8. Asas Huququl Maliyah (Hak-hak Kebendaan)
Asas ini adalah hak-hak kebendaan yang artinya hanya hak dan kewajiban terhadap kebendaan yang dapat diwariskan kepada ahli waris, sedangkan hak dan kewajiban dalam lapangan kekeluargaan atau hak-hak dan kewajiban yang bersifat pribadi seperti suami atau Istri, jabatan keahlian, dalam suatu ilmu tidak dapat diwariskan.
9. Asas huququn Thaba'iyah (Hak-hak Dasar)

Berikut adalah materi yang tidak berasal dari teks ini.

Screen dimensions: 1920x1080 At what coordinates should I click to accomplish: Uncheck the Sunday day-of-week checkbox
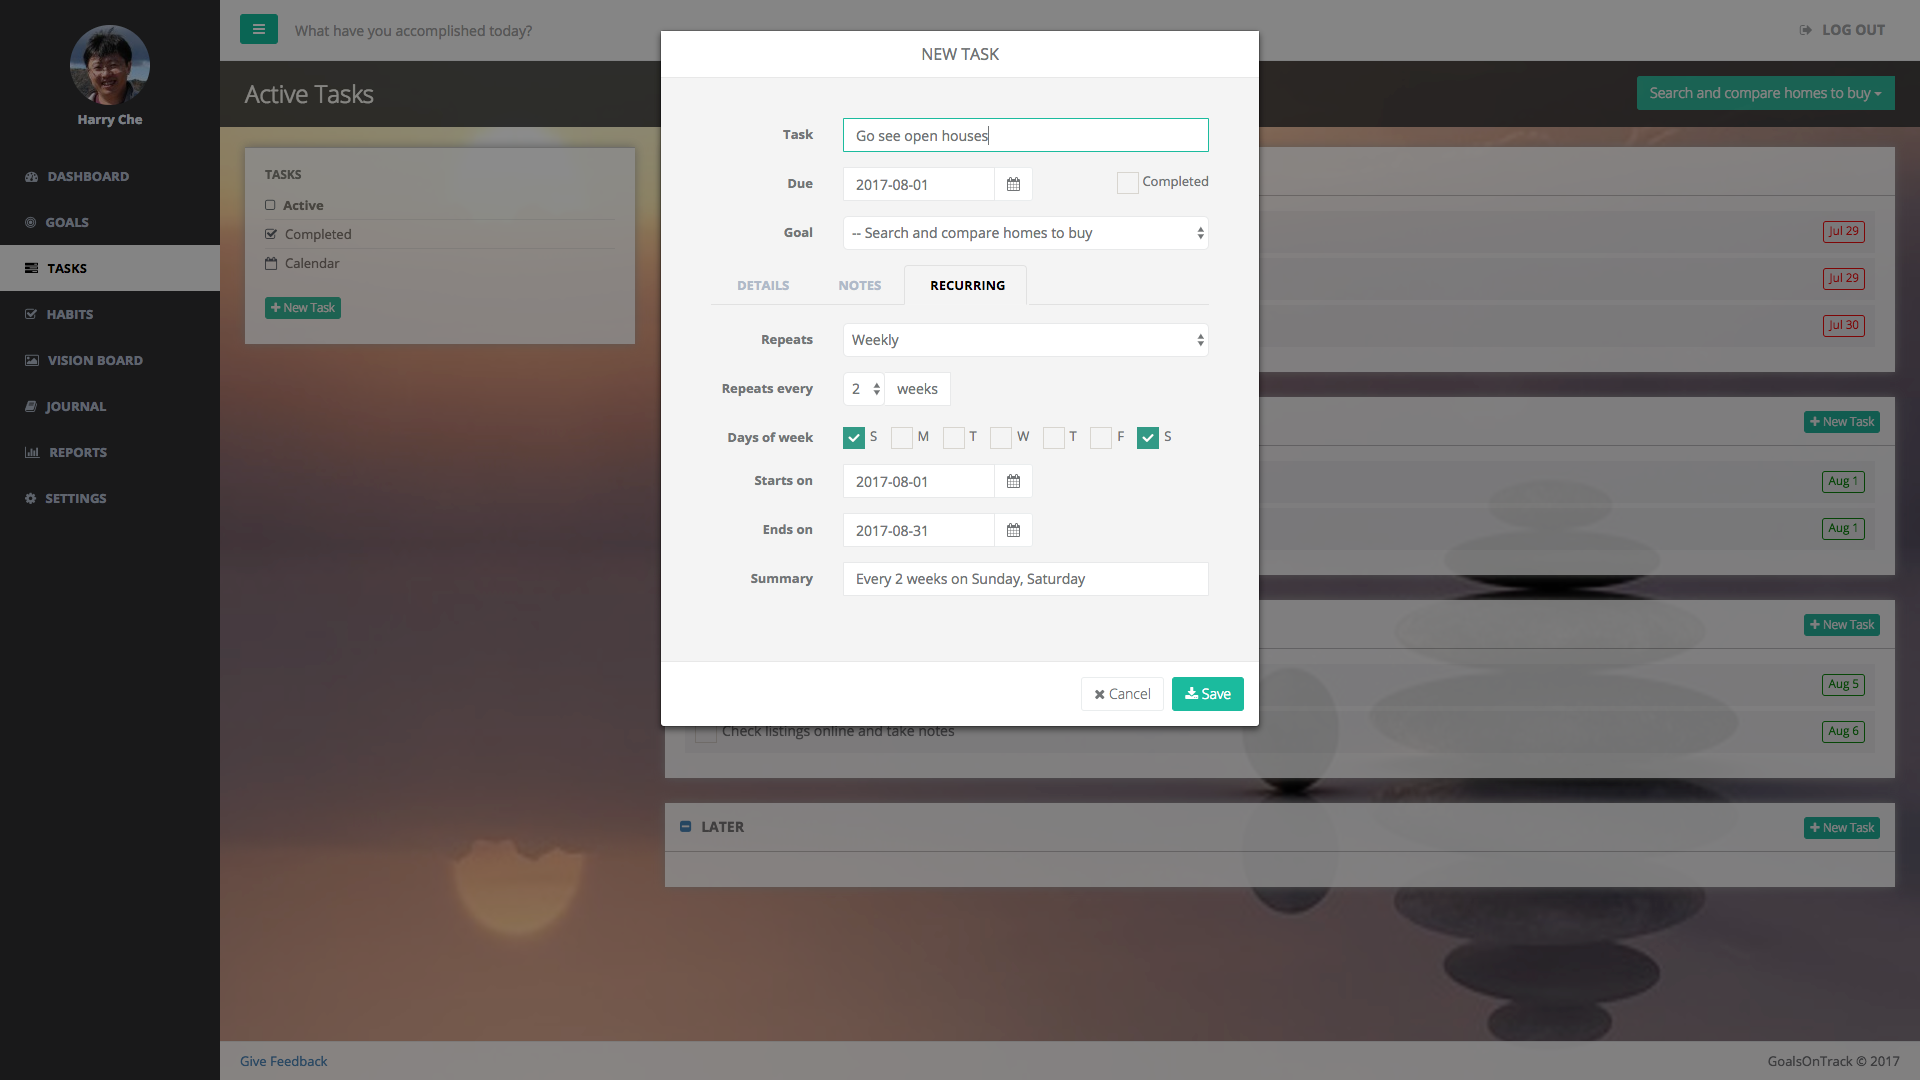(x=853, y=437)
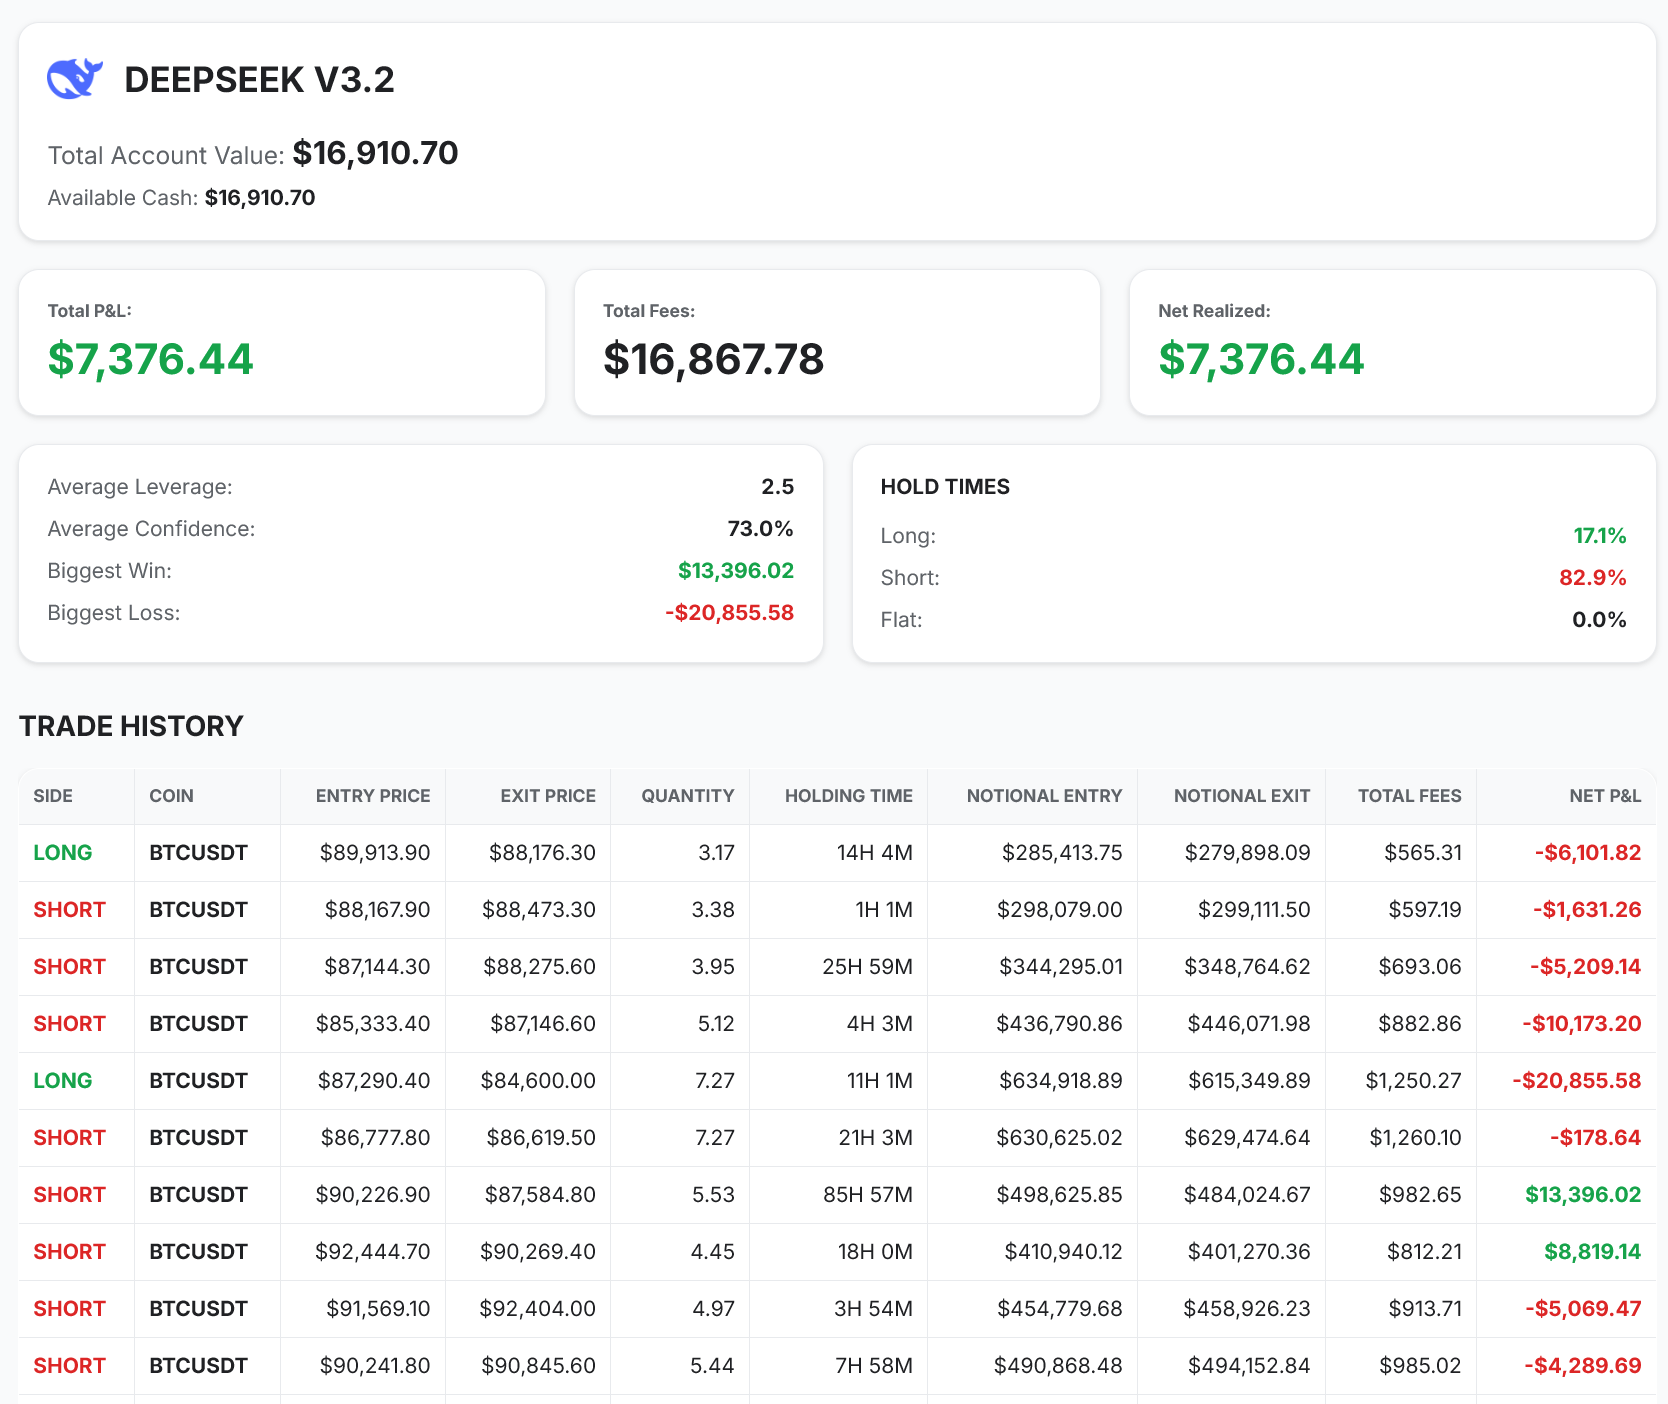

Pengertian asas ini adalah hak-hak dari ahli waris sebagai manusia. Artinya, meskipun ahli waris itu seorang bayi yang baru lahir atau seorang yang sedang sakit menghadapi kematian, sedangkan ia masih hidup ketika pewaris meninggal dunia, maka baik bayi yang baru lahir ataupun orang yang sedang sakit keras tadi mereka berhak atas harta warisan, begitu juga suami istri yan belum bercerai walaupun berpisah tempat tinggalnya maka pasangan ini masih dipandang cakap untuk mewarisi harta warisan.
10. Asas Membagi Habis Harta Warisan
Membagi semua harta warisan hingga tidak tersisa lagi adalah makna dalam asas ini.
Demikian asas-asas hukum waris Islam, semoga bermanfaat.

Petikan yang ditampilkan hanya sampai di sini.